Ils en appellent au président de la Commission de suivi des élections pour l’enjoindre à « faire cesser les agissements des agents d’autorité qui, dans tous les arrondissements de Rabat, font campagne en faveur du PAM, mettant à mal le devoir de neutralité qui est le leur en pareilles circonstances ». Pas de preuve, même si l’accusation est grave. Puis, bien évidemment, ils dénoncent « la non-obéissance aux directives royales ».
Les deux candidats expliquent que lesdits agents d’autorité ont recours aux menaces et aux intimidations dans les bidonvilles, « exhortant les populations de ces cités à voter PAM sous peine de ne pas bénéficier des programmes de recasement, alors même qu’on ferme les yeux sur la construction d’étages non réglementaires ». Elomrani et Sadiki disent que ces agents de l’Intérieur ont été enregistrés, mais ils se gardent bien d’apporter la preuve matérielle de leurs enregistrements.
On ne prête qu’aux riches, certes, et l’Intérieur a une longue histoire d’intimidation électorale. Ce discours prend très vite auprès des populations, mais cette année, le ministre de la Justice copréside la Commission de suivi des élections, mais rien n‘a été signalé par cette instance.

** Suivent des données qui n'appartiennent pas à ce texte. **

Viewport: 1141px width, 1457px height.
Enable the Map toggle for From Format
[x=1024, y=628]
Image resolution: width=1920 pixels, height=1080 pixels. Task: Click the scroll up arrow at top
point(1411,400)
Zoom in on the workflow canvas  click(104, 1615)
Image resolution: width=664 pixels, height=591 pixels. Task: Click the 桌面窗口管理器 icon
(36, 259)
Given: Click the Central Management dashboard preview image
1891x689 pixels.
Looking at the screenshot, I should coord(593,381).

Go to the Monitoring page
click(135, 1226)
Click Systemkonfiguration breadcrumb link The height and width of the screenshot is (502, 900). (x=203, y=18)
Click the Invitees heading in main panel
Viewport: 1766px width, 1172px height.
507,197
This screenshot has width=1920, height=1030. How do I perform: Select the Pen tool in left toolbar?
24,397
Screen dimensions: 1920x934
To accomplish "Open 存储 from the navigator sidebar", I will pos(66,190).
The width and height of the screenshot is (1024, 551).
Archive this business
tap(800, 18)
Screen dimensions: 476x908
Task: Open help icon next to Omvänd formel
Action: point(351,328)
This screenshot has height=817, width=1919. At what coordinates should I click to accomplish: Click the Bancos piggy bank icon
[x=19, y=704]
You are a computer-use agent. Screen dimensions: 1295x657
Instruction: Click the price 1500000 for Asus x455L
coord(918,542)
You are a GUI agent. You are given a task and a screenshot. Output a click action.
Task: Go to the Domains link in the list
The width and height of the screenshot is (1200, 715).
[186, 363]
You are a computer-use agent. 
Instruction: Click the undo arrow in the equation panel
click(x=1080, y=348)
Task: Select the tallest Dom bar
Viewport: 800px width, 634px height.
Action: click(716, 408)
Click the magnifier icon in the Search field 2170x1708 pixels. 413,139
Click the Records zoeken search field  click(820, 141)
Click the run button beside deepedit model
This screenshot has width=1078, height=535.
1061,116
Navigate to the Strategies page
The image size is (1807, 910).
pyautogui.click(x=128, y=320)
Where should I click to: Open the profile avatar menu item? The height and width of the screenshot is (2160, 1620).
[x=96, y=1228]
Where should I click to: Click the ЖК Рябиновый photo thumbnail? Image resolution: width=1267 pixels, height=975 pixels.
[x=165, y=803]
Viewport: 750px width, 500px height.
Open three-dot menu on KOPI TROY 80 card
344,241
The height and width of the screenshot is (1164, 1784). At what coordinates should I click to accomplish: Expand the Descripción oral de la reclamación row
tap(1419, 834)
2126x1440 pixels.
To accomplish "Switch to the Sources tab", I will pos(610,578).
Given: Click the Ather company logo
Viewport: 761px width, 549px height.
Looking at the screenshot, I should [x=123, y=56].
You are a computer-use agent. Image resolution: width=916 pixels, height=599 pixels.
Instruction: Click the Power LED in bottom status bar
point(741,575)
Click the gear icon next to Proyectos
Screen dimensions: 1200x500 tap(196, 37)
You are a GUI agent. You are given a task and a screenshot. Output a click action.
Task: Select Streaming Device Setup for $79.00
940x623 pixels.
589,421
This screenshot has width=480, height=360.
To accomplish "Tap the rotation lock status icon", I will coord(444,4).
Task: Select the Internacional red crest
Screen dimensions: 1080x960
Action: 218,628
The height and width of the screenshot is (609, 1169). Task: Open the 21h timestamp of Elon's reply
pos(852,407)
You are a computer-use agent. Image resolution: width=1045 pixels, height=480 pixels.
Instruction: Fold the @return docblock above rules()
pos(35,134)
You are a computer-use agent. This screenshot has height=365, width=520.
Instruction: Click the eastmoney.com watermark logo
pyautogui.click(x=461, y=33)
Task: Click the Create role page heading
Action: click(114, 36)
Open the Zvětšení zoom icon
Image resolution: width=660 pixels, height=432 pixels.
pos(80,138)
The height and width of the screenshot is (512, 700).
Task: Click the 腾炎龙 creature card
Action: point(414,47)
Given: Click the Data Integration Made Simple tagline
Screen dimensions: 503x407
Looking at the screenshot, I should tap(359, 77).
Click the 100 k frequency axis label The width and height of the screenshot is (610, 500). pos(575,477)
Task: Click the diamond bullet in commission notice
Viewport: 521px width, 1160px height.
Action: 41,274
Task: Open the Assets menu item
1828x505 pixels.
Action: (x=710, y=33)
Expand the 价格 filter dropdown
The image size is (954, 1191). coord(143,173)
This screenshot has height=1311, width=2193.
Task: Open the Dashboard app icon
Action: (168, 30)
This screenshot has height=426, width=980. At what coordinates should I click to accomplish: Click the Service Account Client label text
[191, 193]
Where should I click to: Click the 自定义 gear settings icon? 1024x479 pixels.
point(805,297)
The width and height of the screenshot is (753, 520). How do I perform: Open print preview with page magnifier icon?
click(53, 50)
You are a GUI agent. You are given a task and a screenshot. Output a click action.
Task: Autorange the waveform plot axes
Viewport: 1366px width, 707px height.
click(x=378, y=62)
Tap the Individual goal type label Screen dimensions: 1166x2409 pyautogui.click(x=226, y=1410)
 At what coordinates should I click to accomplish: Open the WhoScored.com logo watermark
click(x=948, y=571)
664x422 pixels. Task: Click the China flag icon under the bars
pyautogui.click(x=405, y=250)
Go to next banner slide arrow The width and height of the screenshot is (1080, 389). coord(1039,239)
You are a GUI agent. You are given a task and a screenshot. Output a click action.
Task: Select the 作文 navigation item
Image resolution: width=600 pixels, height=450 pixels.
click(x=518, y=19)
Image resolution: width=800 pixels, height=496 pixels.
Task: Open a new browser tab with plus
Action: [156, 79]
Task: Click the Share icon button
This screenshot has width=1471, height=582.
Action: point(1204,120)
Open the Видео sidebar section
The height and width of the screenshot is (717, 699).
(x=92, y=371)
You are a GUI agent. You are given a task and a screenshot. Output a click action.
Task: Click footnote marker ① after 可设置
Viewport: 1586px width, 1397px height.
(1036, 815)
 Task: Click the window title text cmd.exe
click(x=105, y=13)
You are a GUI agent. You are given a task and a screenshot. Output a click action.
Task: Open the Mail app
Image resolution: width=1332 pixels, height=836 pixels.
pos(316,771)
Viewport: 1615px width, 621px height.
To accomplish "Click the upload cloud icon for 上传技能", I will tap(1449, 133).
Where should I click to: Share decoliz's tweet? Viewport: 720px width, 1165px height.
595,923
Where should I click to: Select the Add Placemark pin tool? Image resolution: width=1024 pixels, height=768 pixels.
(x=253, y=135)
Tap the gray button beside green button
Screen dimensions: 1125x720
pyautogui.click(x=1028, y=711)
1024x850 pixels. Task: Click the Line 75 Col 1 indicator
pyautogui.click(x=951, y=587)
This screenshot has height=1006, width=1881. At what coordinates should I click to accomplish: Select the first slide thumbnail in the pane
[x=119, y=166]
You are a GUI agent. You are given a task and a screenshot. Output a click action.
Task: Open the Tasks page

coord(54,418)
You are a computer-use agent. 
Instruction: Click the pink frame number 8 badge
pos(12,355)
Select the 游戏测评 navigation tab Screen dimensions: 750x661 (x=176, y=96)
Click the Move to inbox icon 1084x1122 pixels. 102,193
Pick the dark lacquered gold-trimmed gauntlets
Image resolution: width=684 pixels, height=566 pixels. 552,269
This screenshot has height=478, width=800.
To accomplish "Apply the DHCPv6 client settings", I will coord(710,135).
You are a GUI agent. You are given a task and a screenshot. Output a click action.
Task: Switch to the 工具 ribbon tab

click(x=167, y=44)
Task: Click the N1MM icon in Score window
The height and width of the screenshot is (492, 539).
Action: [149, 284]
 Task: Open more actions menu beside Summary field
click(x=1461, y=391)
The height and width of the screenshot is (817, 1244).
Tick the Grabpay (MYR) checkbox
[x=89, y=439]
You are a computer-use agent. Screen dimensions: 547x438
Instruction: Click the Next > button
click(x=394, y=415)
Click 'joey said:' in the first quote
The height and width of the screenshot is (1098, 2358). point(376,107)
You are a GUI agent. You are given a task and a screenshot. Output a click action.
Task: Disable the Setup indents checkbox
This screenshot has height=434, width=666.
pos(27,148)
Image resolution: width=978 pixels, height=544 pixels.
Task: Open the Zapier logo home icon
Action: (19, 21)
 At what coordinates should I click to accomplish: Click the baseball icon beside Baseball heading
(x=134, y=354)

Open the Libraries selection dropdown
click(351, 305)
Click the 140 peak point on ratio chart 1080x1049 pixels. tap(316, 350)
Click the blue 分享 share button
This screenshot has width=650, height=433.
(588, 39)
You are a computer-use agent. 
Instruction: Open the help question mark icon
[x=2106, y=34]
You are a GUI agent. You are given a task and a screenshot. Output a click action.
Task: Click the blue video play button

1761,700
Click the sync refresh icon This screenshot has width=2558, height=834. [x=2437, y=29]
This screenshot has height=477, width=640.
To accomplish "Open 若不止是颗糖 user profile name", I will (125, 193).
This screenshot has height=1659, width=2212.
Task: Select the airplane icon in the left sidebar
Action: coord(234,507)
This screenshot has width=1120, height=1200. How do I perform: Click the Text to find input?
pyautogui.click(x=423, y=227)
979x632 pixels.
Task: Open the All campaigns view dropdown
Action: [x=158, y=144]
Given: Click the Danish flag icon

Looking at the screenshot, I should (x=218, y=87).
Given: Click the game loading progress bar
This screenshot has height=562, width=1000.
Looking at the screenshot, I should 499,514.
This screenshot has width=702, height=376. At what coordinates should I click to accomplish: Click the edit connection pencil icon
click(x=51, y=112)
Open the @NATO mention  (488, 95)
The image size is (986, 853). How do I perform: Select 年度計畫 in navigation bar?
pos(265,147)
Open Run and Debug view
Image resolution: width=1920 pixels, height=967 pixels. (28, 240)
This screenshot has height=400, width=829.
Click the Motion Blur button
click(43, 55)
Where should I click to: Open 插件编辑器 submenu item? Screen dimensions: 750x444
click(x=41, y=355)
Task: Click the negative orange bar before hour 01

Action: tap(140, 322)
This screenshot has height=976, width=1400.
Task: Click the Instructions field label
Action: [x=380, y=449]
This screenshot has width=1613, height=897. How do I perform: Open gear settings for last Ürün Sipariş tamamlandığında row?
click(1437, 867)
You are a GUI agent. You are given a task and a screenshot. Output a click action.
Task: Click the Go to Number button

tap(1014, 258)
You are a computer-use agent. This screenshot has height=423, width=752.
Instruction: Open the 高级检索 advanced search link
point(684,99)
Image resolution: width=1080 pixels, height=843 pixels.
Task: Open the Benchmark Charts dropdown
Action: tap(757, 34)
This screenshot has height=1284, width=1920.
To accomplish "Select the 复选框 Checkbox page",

Que veulent dire ces comportements ? Tout simplement que le PJD s’apprête à contester la régularité de l’élection s’il venait à ne pas être en première position à l’issue du scrutin. Dans le cas contraire, il se taira. Cela augure de jours sombres pour la démocratie dans ce pays, bien que depuis 2002, et de l’aveu même d’Abdelilah Benkirane, la régularité des élections n’est plus remise en cause par personne.